Néanmoins, tous ne se montrèrent pas disposés à faire des aveux aussi explicites ; quelques-uns même se retranchèrent dans un silence absolu. Une femme de la Grange-de-Forges, entre autres, Jaquette Sadon, femme Perrin, n’ouvrit la bouche que pour proférer des menaces contre le bailli Jean Chenu : — « Vous ne devez pas faire ce que vous faites, s’écriait-elle : vous avez du bien, vous avez à perdre. Vous ne jugerez jamais femme qu’il ne vous en souvienne. Prenez hardiment votre chemise blanche ; si je meurs, vous ne demeurerez guère après moi ; j’ai de bons amis ! » — Le courageux bailli répondait que Dieu maintenait les juges en sa protection, même contre la puissance du Diable[2].

« On est touché, dit M. Raynal, dont nous allons reproduire textuellement les paroles en terminant ce récit, on est touché des réponses d’un vieux berger, Guillaume Légeret, dit Nointeau, qui avoue qu’il est allé au sabbat, mais qui ne cesse d’intercéder pour trois de ses amis, disant qu’il aime mieux mourir qu’eux.

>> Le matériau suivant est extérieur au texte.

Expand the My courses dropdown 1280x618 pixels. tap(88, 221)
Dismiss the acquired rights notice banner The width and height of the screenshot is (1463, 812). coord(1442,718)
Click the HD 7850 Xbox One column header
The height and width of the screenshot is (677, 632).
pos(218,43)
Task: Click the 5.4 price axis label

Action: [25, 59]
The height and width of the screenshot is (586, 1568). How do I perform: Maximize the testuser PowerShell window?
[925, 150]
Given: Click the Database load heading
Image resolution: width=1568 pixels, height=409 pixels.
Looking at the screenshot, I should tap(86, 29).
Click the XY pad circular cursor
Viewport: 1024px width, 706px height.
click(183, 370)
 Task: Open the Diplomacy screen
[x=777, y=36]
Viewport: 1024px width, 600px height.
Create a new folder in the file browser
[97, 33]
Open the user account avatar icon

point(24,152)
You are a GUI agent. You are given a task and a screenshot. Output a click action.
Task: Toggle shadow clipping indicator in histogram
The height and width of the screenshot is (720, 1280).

» Le 21 mars 1616, le bailli prononça la sentence de trois des accusés, un homme et deux femmes. Ils furent condamnés à faire amende honorable devant l’église de Brécy, nus en chemise, une torche ardente au poing, puis à être pendus et étranglés ; leurs corps devaient être brûlés « avec le procès, pour les blasphèmes et impiétés y contenues », et les cendres jetées au vent. En outre, il était prescrit de planter une

  1. Histoire du Berry, t. IV, p. 300 et suiv.
  2. M. Raynal, Hist. du Berry, t. IV, p. 302.